Музыка оборвалась. Медленно разгибала спину толпа И тут раздался голос Или, начальника царских покоев. Он читал по свитку. А стоял он позади их величеств.
Эйе подумал:
«. А ведь совсем недавно все было по-иному… Рядом стояла Нафтита. Их окружали прелестные дочери. Никогда бы не получил свитка этот дерущий свою глотку Ипи. Но время летит быстро. Не успеешь оглянуться — и над твоей седой головой появится новый повелитель…»
Эйе оглянулся вокруг — медленно, сановно, с дежурной улыбкой на губах. А глаза — настороженные. А в голове — разные, очень разные мысли. И о том, и о сем. Кстати и о будущем повелителе. Если случится самое худшее с его величеством… «Кто же? Кто?.. Что-то не видно его высочества Семнех-ке-рэ… Мальчик Тутанхатон играет в камешки. У Нафтиты. В Северном дворце… Так кто же?..»
Эйе скользит острым взглядом по лицам: жирным, худым, старым, моложавым, молодым, юношеским… Кто же? Кто?.. Этот? Едва ли. Тот? Никогда! Грузно, как гранитный обелиск, вкопан в Дорогу Хоремхеб. Он ни на кого не смотрит. Ни вверх, ни вниз, ни вправо, ни влево… Хоремхеб, Хоремхеб… Эйе говорит «нет» — и взгляд его скользит дальше, дальше, по кругу. Где же все-таки Семнех-ке-рэ? Разве не ему было обещано соправительство? Не он ли истинный престолонаследник?
Ипи оглашает царский указ. Царская милость безгранична. Она отмечает каждого верного слугу, как бы далеко или близко он ни находился. Глаз его величества верен. Щедрость его общеизвестна. Вот и нынче открылось его большое сердце навстречу своим рабам, присутствующим вот здесь, у подножия высокого моста, на Дороге фараона.
Называется имя Эйе. Царь улыбается своему старому наставнику. Руки Кийи сыплют золото. Чистое золото. Сверкающее на солнце, как огонь. Круглое, изогнутое в виде молодого месяца золото. Золото в слитках. Все это падает сверху нескончаемой щедростью.

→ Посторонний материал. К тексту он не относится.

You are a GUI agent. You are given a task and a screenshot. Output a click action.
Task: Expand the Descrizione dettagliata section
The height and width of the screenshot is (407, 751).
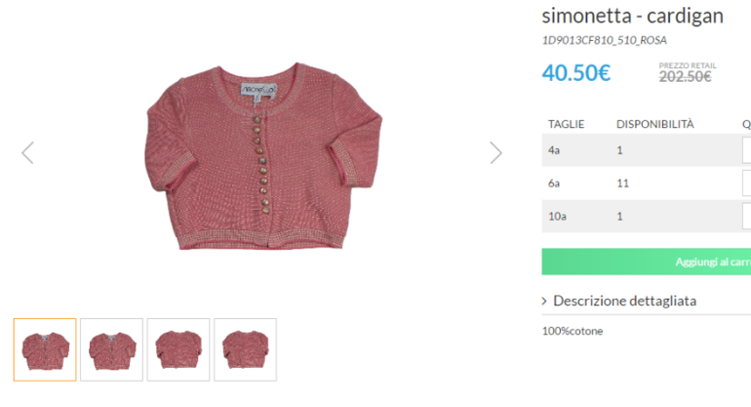tap(624, 301)
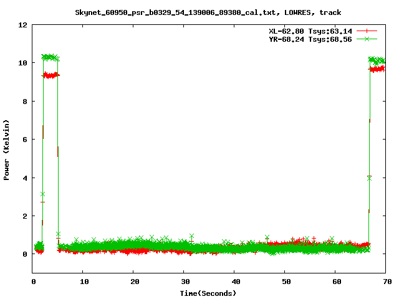Click x-axis tick label 10
Viewport: 399px width, 299px height.
83,282
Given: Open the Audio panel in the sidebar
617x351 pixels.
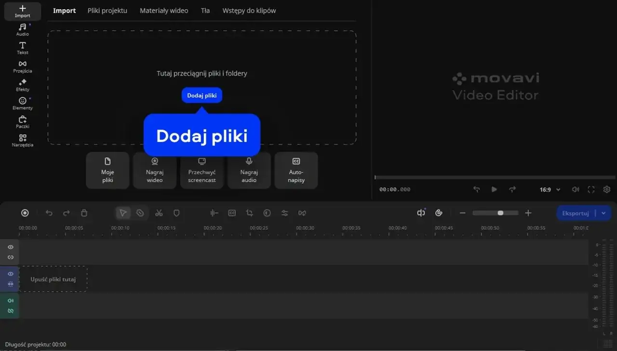Looking at the screenshot, I should (22, 29).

Эйе благодарен. Он ловит награду. А царь улыбается. Дарит ему свою благосклонность и золото. Благой бог простирает над ним свои руки, отмечающие наградой верного слугу.

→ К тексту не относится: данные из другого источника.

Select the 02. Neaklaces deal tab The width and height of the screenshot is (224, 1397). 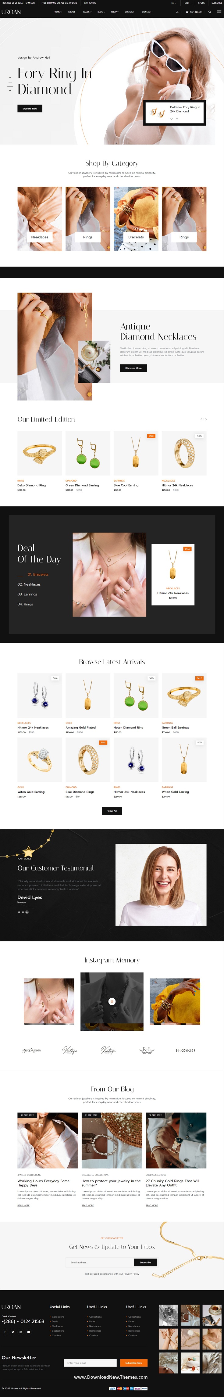point(29,584)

Называется имя Туту… Имя Хоремхеба… Имя больного, безнадежно больного Мериры Первого… Слышно: Панехси, Пауах, Хотияи, Яхмес, Нехемпаатон, Ипи, Юти, Бек, Джехутимес, Усер, Пенту, Апи…
Эти и многие другие имена. Знакомые всем. Известные всем. В обеих частях Кеми. Имена разносятся по Дороге. И каждый названный громко возвеличивает его величество, ее величество, весь Великий Дом благого бога… Награды, награды, награды… Очень много наград. Они сыплются, как звезды в звездопад. И весь мир ликуя смотрит на его величество. Фараон простирает благодарственные руки отцу своему. Который вверху. Который в небе. Прямо над головой. Каждый луч которого — анх — жизнь, — дарующий тепло всему сущему на земле.